Date: Mon, 11 Sep 2006 12:05:48 -0400 (EDT)
From: Alan Stern <stern@rowland.harvard.edu>
To: "Paul E. McKenney" <paulmck@us.ibm.com>
cc: David Howells <dhowells@redhat.com>,
       Kernel development list <linux-kernel@vger.kernel.org>
Subject: Re: Uses for memory barriers
In-Reply-To: <20060909004406.GM1314@us.ibm.com>
Message-ID: <Pine.LNX.4.44L0.0609111149100.8409-100000@iolanthe.rowland.org>
MIME-Version: 1.0
Content-Type: TEXT/PLAIN; charset=US-ASCII
Sender: linux-kernel-owner@vger.kernel.org
Content-Length: 10503
Lines: 270

On Fri, 8 Sep 2006, Paul E. McKenney wrote:

> Here is one possible sequence of events for CPU 0's mb() operation:
> 
> 1.	Mark all currently pending invalidation requests from other CPUs
> 	(but there are none).
> 
> 2.	Wait for acknowledgements for all outstanding invalidation requests
> 	from CPU 0 to other CPUs (there is one, that corresponding to the
> 	assignment to a).
> 
> 3.	At some point in this sequence, the invalidation request from
> 	CPU 1 corresponding to the assignment to b arrives.  However,
> 	it was not present before the mb() started executing, so is
> 	-not- marked.
> 
> 4.	Ensure that all marked pending invalidation requests from other
> 	CPUs complete before any subsequence loads are allowed to
> 	commence on CPU 0 (but there are no marked pending invalidation
> 	requests).
> 
> Real CPUs are much more clever about performing these operations in a way
> that reduces the probability of stalling, but the above sequence should
> be good enough for this discussion.  The assignments to a and b pass in
> the night -- there are no memory barriers forcing them to be ordered.

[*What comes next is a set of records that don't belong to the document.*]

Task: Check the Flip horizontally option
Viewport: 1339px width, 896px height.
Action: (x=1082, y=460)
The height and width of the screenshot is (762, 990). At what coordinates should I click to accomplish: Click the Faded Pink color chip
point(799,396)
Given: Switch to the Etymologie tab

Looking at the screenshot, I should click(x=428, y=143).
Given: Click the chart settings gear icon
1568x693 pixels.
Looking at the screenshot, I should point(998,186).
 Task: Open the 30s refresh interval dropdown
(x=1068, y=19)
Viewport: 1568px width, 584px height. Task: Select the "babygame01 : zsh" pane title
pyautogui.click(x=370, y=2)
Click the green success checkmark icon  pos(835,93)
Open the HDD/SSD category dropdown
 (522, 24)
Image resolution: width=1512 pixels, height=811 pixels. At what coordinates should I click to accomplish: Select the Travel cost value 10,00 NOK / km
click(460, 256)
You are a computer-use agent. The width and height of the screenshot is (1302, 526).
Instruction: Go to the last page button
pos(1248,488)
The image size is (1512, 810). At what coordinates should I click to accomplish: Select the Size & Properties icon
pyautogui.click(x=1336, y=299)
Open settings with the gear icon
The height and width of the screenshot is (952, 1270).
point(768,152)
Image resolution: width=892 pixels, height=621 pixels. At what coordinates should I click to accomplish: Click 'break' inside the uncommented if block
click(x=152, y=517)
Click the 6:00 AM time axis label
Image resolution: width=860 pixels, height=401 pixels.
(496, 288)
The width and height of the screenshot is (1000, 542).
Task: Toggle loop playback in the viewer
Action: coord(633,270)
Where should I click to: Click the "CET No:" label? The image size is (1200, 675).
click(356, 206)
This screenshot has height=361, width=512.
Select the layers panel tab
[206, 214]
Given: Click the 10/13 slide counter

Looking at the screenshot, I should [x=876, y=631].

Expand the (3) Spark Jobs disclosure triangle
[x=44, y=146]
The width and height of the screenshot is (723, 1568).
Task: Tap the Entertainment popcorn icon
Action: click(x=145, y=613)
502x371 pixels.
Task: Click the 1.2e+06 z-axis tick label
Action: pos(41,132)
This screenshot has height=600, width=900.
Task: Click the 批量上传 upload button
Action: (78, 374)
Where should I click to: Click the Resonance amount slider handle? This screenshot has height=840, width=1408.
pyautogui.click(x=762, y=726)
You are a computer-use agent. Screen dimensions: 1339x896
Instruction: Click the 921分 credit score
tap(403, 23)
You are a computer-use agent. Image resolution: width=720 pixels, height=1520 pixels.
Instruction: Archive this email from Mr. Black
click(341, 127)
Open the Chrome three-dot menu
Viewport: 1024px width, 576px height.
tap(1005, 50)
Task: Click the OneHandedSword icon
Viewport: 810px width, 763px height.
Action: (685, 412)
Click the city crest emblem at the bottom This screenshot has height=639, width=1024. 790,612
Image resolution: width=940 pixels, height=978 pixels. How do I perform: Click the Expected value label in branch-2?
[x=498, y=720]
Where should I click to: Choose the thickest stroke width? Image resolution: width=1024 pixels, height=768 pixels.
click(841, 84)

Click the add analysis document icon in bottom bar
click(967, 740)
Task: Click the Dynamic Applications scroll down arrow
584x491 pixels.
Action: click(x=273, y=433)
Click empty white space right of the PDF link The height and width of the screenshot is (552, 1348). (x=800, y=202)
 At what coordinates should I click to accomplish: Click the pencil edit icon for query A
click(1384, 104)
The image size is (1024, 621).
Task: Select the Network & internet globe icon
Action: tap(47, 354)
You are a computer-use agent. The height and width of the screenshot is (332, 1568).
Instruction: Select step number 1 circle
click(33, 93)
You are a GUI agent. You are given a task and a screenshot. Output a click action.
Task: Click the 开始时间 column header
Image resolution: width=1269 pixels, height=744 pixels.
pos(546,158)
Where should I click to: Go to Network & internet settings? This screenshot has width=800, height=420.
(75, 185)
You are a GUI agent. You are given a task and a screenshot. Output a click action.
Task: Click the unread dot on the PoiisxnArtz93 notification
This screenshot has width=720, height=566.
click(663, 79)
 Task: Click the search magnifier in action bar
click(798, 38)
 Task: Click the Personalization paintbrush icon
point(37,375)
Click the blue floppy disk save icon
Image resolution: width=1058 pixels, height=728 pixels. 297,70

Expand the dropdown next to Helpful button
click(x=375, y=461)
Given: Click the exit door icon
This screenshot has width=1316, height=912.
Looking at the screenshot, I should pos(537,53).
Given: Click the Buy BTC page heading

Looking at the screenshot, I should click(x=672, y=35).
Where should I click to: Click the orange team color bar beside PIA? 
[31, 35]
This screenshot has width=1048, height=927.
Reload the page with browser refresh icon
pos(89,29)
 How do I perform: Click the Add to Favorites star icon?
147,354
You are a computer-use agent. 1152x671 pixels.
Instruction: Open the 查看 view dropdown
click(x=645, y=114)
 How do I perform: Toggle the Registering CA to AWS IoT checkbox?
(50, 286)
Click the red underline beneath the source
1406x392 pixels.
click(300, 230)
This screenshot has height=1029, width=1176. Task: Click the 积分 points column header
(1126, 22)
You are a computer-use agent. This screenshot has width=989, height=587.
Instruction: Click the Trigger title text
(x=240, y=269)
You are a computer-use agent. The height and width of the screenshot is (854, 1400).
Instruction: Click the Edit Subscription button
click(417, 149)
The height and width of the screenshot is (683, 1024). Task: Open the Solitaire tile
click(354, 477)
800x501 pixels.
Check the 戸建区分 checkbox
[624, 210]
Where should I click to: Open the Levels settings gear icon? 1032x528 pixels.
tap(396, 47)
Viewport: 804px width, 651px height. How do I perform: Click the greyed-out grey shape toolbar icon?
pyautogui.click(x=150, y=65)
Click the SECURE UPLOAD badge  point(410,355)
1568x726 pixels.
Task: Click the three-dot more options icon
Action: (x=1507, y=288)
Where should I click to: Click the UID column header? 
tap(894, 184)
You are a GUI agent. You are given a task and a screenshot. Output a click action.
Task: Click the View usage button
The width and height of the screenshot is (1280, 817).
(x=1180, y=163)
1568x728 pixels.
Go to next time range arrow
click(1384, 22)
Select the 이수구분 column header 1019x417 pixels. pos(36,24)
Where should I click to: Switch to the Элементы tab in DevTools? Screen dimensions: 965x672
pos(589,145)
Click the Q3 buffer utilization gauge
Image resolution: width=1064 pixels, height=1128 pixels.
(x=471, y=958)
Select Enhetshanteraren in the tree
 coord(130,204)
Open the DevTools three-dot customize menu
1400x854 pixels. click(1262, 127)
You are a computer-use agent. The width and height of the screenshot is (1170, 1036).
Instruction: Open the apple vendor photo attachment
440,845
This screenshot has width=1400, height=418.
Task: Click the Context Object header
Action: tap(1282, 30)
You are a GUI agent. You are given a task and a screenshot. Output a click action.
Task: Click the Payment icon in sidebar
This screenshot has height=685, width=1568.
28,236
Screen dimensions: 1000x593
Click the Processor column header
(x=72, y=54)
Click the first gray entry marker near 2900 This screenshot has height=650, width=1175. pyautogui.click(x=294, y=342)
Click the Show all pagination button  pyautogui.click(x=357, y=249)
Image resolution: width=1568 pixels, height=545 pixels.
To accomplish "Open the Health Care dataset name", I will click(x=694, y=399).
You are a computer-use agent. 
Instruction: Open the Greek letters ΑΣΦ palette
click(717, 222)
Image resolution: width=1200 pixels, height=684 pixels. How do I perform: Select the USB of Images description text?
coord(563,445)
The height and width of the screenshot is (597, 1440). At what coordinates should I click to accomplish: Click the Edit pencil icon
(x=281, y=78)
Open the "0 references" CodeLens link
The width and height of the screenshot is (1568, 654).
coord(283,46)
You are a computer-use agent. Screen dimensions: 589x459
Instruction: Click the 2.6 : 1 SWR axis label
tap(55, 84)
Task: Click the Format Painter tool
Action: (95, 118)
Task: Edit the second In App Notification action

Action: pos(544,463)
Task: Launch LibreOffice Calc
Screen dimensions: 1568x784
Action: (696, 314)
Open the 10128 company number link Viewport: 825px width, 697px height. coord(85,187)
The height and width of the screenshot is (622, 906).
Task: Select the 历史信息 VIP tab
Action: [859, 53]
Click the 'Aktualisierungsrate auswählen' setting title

Ah, I see.  This explains a lot.  I now have a much clearer mental
model of how these things work.  It isn't complete, but it does have
some interesting consequences.

One insight has to do with why it is that read-mb-write succeeds
whereas write-mb-read can fail.  It comes down to this essential
asymmetry:

	Suppose one CPU writes to a memory location at about the same
	time as another CPU using a different cache reads from it.  If
	the read completes before the write then the read is certain
	to return the old value.  But if the write completes before the
	read, the read is _not_ certain to return the new value.

> See below...  But I would strongly advise nacking any patch involving
> this sort of line of reasoning, especially given that I could have
> written a significant amount of "normal" code in the time that it
> took me to analyze this, and given the error rate on the part of
> myself and of others.

This discussion has not been aimed toward writing or accepting any
patches.  It's simply an attempt to understand better how memory
barriers work.


Moving on to the read-mb-write pattern...

> OK...  The initial value of a, b, x, and y are zero, right?
> 
> 	CPU 0			CPU 1
> 	-----			-----
> 	while (x==0) relax();	x = -1;
> 	x = a;			y = b;
> 	mb();			mb();
> 	b = 1;			a = 1;
> 				while (x < 0) relax();
> 				assert(x==0 || y==0);	//???
> 
> For y!=0, CPU 1's assignment y=b must follow CPU 0's assignment b=1.
> Since b=1 follows CPU 0's memory barrier, and since y=b precedes CPU 1's
> memory barrier, any code after CPU 1's memory barrier must see the effect
> of assignments from CPU 0 preceding CPU 0's memory barrier, so that CPU
> 1's assignment a=1 comes after CPU 0's assignment x=a, and so therefore
> x=a=0 at CPU 1.  But CPU 1 also assigns x=-1.  The question the becomes
> "which assignment to x came last?".  The "while" loop on CPU 0 cannot
> exit before the assignment x=-1 on CPU 1 completes, but there is no memory
> barrier between CPU 0's "while" loop and its subsequent assignment "x=a".
> 
> However, CPU 0 must see its own accesses as occurring in order, and all
> CPUs have to see some single global ordering of a sequence of assignments
> to a -single- given variable.  So I believe CPU 0's assignment x=a must be
> seen by all CPUs as following CPU 1's assignment x=-1, implying that the
> final value of x==0, and that the assertion does not trip.
> 
> But my head hurts...

You're getting a little hung-up on those "while" loops.  They aren't
an essential feature of the example; I put them in there just to
insure that CPU 0's write to x would be visible on CPU 1.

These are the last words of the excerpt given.